Chris - Thank you very much to both of you.

31:09 - In Vitro Fertilization

We talk to Julian Norman-Taylor about In Vitro Fertilization, what it is, and when it can be used.

In Vitro Fertilization
with Julian Norman-Taylor, Chelsea and Westminster Hospital

Now to explain a bit more about the process of IVF and why some people need it, we're joined now by Julian Norman-Taylor. Now he's a consultant gynaecologist at the Chelsea and Westminster Hospital in London and he also runs IVFChelsea. Hello, Julian.

Julian - Good evening.

Helen - Hi. Thanks for joining us at The Naked Scientists. Now to start us off, could you perhaps describe to us what happens when someone's referred to see you because they're having problems with their infertility? How do you approach that case and start to work out what the problems are?

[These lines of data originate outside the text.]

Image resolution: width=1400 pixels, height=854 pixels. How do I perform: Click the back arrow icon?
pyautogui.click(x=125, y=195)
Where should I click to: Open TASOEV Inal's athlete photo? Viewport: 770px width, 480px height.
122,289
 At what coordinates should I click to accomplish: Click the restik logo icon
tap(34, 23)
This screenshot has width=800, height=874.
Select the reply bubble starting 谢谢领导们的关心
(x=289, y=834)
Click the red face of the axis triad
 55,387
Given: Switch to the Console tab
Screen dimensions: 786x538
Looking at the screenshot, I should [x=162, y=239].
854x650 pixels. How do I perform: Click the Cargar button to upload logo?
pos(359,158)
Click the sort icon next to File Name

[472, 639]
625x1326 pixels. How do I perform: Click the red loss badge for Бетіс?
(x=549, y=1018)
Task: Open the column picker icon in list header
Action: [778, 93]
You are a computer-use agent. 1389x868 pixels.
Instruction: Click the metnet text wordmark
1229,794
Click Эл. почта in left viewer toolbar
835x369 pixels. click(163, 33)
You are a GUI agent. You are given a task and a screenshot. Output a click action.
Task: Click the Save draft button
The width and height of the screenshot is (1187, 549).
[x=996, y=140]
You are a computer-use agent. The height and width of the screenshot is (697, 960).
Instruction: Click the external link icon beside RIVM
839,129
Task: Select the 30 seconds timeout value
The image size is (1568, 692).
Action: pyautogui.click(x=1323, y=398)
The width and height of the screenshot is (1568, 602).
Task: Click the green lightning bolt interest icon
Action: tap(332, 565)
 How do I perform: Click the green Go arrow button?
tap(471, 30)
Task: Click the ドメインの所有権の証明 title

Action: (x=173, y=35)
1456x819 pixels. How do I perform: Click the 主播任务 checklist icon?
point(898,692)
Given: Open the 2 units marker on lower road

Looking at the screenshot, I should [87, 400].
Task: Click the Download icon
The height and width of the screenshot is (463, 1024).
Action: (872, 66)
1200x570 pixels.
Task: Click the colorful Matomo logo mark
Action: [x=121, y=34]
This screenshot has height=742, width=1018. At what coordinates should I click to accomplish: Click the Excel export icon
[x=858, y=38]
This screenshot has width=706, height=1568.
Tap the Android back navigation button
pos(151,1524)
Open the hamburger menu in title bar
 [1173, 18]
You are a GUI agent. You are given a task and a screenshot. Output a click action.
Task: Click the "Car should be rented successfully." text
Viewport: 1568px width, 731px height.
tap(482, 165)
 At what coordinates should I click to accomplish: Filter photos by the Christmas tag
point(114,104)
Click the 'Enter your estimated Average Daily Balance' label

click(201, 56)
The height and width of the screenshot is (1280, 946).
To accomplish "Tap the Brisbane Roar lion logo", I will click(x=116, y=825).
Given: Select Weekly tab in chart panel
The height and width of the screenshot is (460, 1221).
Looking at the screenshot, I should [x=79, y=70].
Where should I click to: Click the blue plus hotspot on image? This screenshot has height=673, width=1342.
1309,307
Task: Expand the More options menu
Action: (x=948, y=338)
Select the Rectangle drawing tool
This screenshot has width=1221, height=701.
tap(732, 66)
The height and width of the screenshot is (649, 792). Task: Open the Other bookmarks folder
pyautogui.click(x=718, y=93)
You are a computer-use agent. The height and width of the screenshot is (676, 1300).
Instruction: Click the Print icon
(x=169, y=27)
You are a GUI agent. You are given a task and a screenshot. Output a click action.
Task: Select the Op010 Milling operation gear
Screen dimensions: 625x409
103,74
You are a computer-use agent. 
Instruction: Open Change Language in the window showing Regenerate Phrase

Human ovumJulian - Well, we take a full history from them and there's a couple of things we want to check out first before we get to the fertility aspects and that would be their general health. Are they diabetic or have any other problems and are they generally fit and ready for pregnancy? Importantly, have they been immunized to rubella and are they taking their folic acid vitamins? But beyond that, we start taking a history directly related to fertility.

So the obvious thing is, are they in a relationship where fertility is possible? It's not all that unusual for people to come and see me and they actually don't live in the same country, which obviously presents the problems.

But beyond that, we're looking really to see if the lady is making some eggs, whether the chap has some sperm and whether the anatomy is in correct functioning order. And so to do that, we take a full history from the woman and the most important thing really would be her age and the regularity of her menstrual cycle. So a woman with a regular menstrual cycle is generally ovulating okay and quite often they've done little tests such as one from your previous contributor where they measure their temperature or check the urine for hormones to see if they are indeed ovulating.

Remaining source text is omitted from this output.